Sunday, July 19, 2009

JPMorgan, U.S. Lenders Lean on Investment Banking for Profits

July 18 (Bloomberg) -- Bank of America Corp., JPMorgan Chase & Co. and Citigroup Inc., the three biggest U.S. lenders, reported a total of $10.2 billion in profits for the second quarter that relied on investment banking and asset sales to counter growing losses on consumer loans.

Goldman Sachs Group Inc., which gets almost none of its revenue from retail consumer banking, had a record quarter, reporting earnings of $3.44 billion.

Nine months after accepting more than $200 billion in government rescue funds aimed at preventing a collapse of the financial system, U.S. banks are girding for more losses from mortgages, credit cards and other businesses linked to consumers, while their underwriting and trading units generate revenue at or near all-time highs.

“Capital-markets businesses are going very well right now, and Goldman Sachs is the best of the best,” said Paul Miller, an analyst with FBR Capital Markets in Arlington, Virginia. “But the consumer is still struggling out there and anybody with a lot of consumer exposure is struggling along with it.”

Profit at JPMorgan, the second-biggest U.S. bank, was $2.72 billion, or 28 cents a share, and increased for the first time since 2007 on record fees from trading and stock and bond underwriting. The bank ranks No. 1 in underwriting stocks globally and in managing bonds sold in the U.S., according to data compiled by Bloomberg.

Unprofitable Cards

Chief Executive Officer Jamie Dimon, 53, predicted more losses on consumer loans and said credit cards probably wouldn’t be profitable next year. The lender boosted its loan loss reserve by $2 billion in the quarter, adding to the $28 billion set aside to cover credit losses as of March 31.

Bank of America, No. 1 in the U.S. in deposits and assets, reported net income of $3.22 billion, or 33 cents a share. Earnings at the unit that includes trading of bonds, equities and currencies more than quadrupled to $1.38 billion on improved credit markets.

Chief Executive Office Kenneth Lewis, 62, predicted the weak economy would persist into next year, and the Charlotte, North Carolina-based company said debts it no longer expects to be repaid jumped 25 percent to $8.7 billion. The credit-card unit’s $1.62 billion loss compared with a $582 million profit last year.

At Citigroup, the $4.28 billion second-quarter profit was the result of $6.7 billion the New York-based company booked on the sale of a controlling stake in its Smith Barney brokerage. Without that money, the company lost 62 cents a share as costs for bad loans jumped 75 percent to $12.2 billion.

Consumer Banking

Consumer-banking profits at Citigroup tumbled 78 percent, while profit from businesses linked to securities and investment banking increased 13 percent, the company said.

“Our most significant challenge now remains consumer credit,” Chief Executive Officer Vikram Pandit, 52, said in a statement. “Losses in our consumer businesses have been growing for some time, but we see some positive signs of moderation in those loss trends.”

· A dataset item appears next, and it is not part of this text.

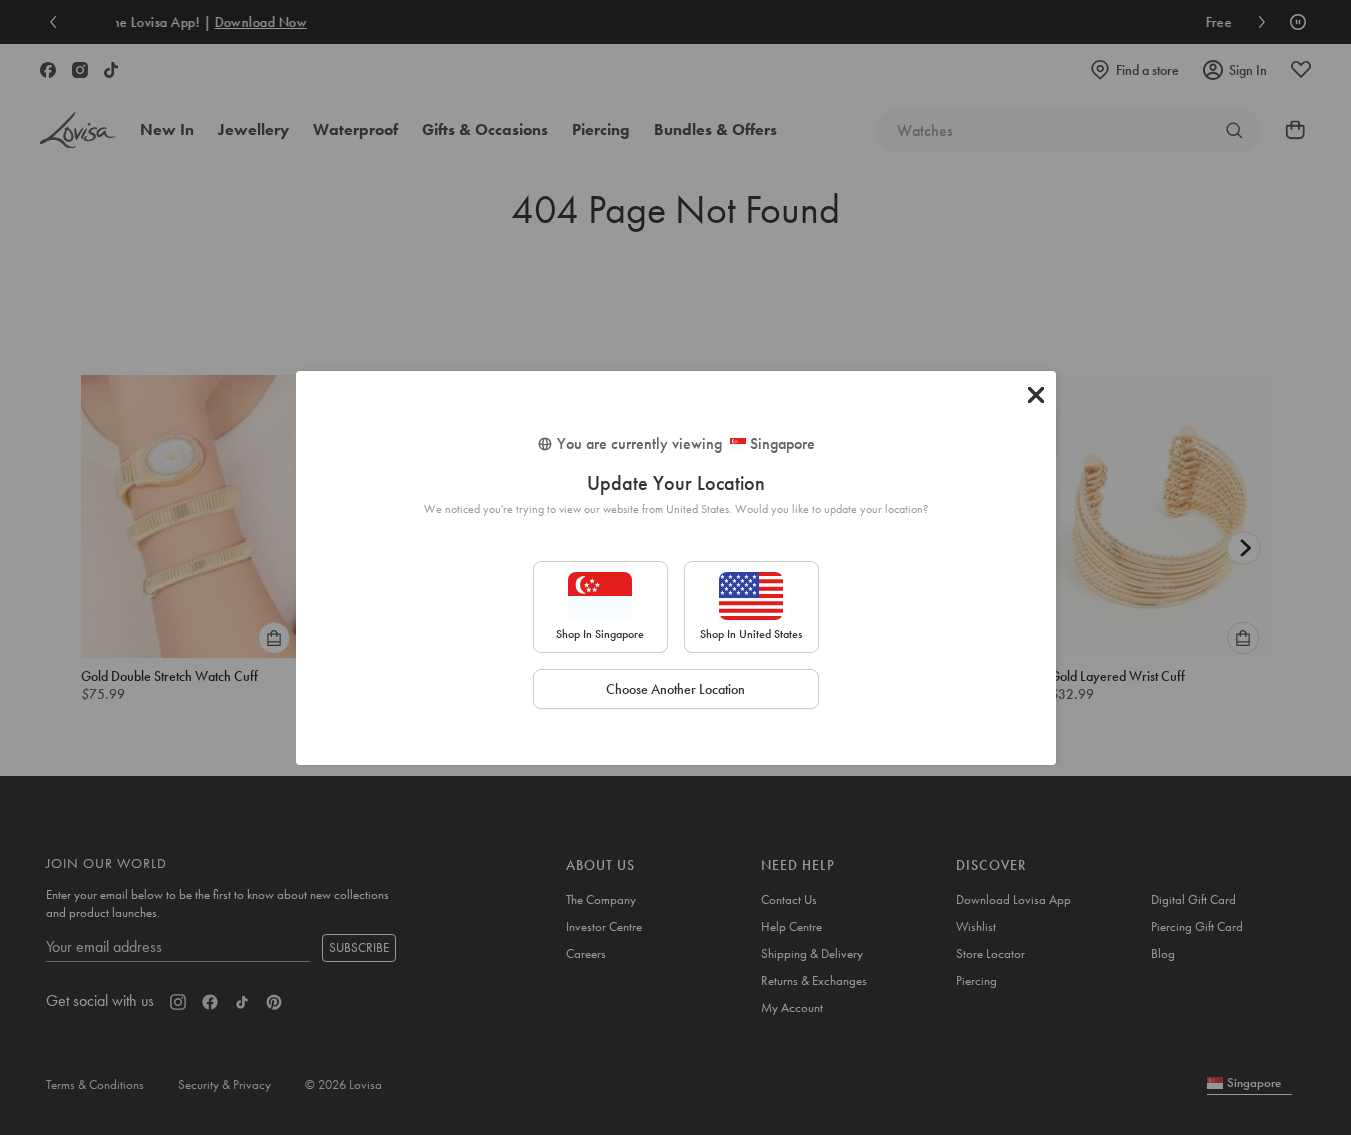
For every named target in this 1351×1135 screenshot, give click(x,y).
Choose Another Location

Pandit said in a June 15 speech in Detroit that he expects slow U.S. economic growth in coming years because Americans are saving more and borrowing less. That means Citigroup must use profits from its global banking network, especially in emerging markets, to restore its health, he said.

Goldman Sachs’s record net income was driven by fixed- income, currencies and commodities, the company’s biggest unit. Revenue from the business totaled a record $6.8 billion in the second quarter, which compared with $6.56 billion in the first quarter and $2.38 billion in last year’s second quarter.

No Exposure

“We also continue to benefit from having virtually no direct exposure to the retail consumer business,” Goldman Sachs Chief Financial Officer David Viniar, 53, told analysts on July 14.

JPMorgan and Goldman Sachs were among 10 lenders that repaid a total of $68 billion in TARP funds last month.

Citigroup and Bank of America are the two biggest banks yet to repay government rescue funds from the Troubled Asset Relief Program. Both received $45 billion.

The U.S. continues to back billions of debt sold by the companies through the Federal Deposit Insurance Corp.’s loan guarantee program.

“The government is out there throwing a lot of money behind this whole thing, and if the government ever decides to pull out of this thing, a lot of these Wall Street earnings will go away very quickly,” Miller at FBR Capital said.